• _Try it_: The listing below holds a line with "You are a computer-use agent. 792x446 pixels." and a line with "has width=1768, height=858.". Reproduce those two lines exactly, plus everything between them.

START Supplied information

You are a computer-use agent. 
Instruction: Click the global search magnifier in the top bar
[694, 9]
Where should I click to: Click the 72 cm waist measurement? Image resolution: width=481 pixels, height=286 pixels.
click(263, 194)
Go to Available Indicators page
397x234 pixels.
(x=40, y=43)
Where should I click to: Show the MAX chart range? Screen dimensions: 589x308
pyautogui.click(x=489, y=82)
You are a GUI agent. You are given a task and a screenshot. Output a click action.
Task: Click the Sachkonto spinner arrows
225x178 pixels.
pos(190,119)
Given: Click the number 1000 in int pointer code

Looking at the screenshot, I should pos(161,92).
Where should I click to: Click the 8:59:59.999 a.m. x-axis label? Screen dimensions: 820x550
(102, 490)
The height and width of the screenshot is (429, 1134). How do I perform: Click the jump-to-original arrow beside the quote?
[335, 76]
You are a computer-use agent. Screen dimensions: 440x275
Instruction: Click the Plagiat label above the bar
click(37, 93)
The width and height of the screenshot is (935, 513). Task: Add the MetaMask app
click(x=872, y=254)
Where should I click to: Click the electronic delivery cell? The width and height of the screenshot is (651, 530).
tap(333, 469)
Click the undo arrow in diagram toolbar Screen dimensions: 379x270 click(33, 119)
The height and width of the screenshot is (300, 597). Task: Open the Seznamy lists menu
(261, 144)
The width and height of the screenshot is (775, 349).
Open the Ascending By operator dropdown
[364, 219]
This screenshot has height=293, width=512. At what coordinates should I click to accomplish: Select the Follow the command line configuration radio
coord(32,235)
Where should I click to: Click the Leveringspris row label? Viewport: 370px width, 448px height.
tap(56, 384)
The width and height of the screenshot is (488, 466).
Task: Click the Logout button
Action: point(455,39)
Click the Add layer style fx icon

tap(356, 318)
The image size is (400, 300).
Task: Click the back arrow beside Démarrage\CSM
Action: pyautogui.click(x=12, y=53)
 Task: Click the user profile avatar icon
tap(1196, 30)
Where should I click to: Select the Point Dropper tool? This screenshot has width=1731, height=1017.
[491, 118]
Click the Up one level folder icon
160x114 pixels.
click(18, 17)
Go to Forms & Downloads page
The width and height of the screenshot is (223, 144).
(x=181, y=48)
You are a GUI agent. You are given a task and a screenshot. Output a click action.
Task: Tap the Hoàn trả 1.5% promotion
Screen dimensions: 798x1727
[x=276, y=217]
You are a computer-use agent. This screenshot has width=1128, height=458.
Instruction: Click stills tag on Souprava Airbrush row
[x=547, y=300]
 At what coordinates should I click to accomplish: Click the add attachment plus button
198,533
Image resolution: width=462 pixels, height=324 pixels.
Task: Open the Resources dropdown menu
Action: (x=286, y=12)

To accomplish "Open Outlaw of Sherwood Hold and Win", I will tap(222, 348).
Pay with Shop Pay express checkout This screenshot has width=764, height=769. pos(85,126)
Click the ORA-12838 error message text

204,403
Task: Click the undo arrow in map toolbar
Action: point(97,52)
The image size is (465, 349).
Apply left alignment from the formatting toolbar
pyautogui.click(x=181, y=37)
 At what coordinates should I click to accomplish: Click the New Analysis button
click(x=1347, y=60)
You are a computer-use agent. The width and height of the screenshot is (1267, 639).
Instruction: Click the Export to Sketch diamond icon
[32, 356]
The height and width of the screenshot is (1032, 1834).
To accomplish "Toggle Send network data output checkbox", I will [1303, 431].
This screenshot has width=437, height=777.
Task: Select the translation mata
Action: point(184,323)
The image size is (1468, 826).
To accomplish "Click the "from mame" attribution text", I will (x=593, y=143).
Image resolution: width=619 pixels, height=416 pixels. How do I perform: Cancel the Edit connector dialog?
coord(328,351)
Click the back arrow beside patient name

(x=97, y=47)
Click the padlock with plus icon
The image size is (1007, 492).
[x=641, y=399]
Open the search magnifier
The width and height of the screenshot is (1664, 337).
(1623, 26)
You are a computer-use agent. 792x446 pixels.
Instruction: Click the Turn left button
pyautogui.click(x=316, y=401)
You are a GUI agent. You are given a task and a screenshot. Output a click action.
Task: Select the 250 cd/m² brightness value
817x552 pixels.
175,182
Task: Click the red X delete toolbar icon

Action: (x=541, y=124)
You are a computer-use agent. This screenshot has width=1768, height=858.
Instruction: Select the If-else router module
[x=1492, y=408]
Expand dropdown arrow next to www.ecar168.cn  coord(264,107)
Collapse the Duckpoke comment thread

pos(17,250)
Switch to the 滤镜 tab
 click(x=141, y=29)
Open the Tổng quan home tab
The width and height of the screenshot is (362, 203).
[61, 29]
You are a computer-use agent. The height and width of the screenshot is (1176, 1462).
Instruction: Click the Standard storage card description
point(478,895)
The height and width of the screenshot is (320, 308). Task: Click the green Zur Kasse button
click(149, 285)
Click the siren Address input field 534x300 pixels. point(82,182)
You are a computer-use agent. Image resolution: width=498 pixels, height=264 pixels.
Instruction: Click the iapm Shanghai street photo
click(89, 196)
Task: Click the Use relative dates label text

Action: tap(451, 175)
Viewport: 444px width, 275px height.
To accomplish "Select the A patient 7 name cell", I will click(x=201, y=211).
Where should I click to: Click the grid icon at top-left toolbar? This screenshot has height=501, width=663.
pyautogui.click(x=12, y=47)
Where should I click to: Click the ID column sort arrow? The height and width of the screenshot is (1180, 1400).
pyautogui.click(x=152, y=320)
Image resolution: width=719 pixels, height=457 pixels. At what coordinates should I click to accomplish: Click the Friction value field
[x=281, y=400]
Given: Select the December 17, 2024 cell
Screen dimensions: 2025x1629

END Supplied information

• _Task response_:
You are a computer-use agent. 792x446 pixels.
Instruction: Click the Turn left button
pyautogui.click(x=316, y=401)
You are a GUI agent. You are given a task and a screenshot. Output a click action.
Task: Select the 250 cd/m² brightness value
817x552 pixels.
175,182
Task: Click the red X delete toolbar icon

Action: (x=541, y=124)
You are a computer-use agent. This screenshot has width=1768, height=858.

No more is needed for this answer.